In this context, the performance metrics can be interpreted in the following way:

  • Precision measures the percentage of the accepted inputs (classifications with a confidence over the threshold) that were rightfully accepted, i.e., they correspond to data that was correctly classified by the model.
  • Recall measures the percentage of the correct inputs (data that was correctly classified by the model) that were accepted by the threshold.
  • F1 has the usual meaning as the harmonic mean between the other two metrics.

The values on this graph can be used to decide where to set the solution confidence threshold. There is no golden rule to set this value, but when taking the decision, consider the following pieces of advice:

  • A high threshold value will reject dubious predictions, so if the solution contains triggers which depend on the classes, it will be highly improbably to mistakenly trigger a Flow based on the machine learning predictions. On the other hand, this will cause may correct predictions to be discarded due to a low confidence score. A high threshold is probably wanted when the consequences of marking a wrong input as positive is worse than those of marking them as negative (a typical example is spam classifiers).
  • A low threshold value will make the solution accept more predictions, so one can be confident that most of the times a Flow should be triggered by a machine learning prediction it actually will. Conversely, this will increase the probability of triggering a Flow with an incorrect prediction. One probably wants a low threshold when the consequences of losing one message are worse than those of processing an incorrect one (emergency services would be a typical example).
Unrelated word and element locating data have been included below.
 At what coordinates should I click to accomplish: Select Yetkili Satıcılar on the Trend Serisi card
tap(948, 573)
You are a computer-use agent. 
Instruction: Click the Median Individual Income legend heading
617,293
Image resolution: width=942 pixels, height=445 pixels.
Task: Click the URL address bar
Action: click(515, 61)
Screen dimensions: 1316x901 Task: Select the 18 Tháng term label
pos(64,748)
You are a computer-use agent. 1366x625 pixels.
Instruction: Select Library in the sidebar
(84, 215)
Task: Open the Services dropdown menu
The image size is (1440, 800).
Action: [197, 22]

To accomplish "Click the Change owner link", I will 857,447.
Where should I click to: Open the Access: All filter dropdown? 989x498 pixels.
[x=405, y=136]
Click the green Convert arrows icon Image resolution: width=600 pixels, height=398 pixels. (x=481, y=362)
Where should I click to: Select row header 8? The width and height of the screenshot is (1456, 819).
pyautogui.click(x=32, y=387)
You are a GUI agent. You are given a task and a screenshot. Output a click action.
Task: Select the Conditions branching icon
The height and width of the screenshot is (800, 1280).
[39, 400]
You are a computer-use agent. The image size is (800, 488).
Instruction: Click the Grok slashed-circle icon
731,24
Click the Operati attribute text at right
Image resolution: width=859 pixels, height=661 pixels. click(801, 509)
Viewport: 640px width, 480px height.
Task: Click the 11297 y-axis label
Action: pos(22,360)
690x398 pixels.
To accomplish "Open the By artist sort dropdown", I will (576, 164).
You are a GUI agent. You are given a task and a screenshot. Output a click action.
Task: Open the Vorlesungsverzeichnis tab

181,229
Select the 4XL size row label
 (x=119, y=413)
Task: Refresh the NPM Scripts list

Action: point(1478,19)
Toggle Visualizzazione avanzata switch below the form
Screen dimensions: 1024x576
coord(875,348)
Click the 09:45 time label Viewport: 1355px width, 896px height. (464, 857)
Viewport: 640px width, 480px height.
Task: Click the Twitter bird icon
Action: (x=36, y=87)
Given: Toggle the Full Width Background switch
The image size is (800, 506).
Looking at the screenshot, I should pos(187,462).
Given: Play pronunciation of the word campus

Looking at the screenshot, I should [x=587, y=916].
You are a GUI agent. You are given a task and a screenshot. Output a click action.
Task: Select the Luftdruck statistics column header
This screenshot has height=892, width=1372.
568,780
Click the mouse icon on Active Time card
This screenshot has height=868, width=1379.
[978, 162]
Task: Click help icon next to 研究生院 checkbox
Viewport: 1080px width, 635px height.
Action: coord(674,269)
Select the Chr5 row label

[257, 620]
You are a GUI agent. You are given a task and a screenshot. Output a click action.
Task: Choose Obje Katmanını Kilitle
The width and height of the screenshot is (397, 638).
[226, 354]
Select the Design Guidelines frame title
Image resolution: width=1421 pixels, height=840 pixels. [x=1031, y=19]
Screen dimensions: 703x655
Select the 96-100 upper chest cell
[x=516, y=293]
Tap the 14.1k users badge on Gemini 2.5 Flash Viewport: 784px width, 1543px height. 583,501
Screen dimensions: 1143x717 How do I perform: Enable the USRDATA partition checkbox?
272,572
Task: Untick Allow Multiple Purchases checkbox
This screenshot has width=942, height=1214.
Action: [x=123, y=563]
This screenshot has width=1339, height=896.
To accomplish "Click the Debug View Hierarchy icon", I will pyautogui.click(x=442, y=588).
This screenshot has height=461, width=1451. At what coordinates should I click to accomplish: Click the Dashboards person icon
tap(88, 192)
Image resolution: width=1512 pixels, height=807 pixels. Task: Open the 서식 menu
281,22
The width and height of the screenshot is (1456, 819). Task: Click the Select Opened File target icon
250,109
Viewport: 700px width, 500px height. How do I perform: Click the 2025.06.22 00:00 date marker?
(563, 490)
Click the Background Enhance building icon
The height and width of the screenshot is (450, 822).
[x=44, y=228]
Setting the threshold implies a trade-off between these two situations, the appropriate value will depend on the particular use case and project.

Class Performance Table

The Class Performance Table shows the performance metrics for each of the classes in the solution, including how many errors correspond to false positives (FP), which are those prediction where the classifier assigned that class when it should have assigned another, and to false negatives (FN), which are those predictions where the classifier assigned another class when it should have assigned the analyzed one.

Class Performance table

The table displays one row for each class and a single row for the average values for all classes. For each row, the following columns are displayed:

  • Class name: name of the class
  • Precision, Recall, F1: these are the binary classification metrics for the row's class, i.e., for all the data examples whose ground truth class is the row's class, data examples predicted as belonging to that class are considered as positive and any other predictions as negative.
  • Examples: number of training or test data examples of that class at the moment of the test/validation execution.
  • Conflicting classes: shows the number of mistaken predictions of the model. Those predictions can either be false positives (FP) or false negatives (FN); the arrow at the end of the column unfolds a list of rows inside the cell, each one specifying one of the classes that were confused with the class of the row, the kind of error and the percentage of classified data that suffered from that kind of error for the particular class.

All the numeric columns and the class name are sortable, and classes which appear in the current execution but didn't exist in the historic ones are marked with a star.

If the user selected an old test execution to compare with, differences from the current run will be displayed as deltas on all the numeric values, with a green background if the metric has improved from the older executions and otherwise red.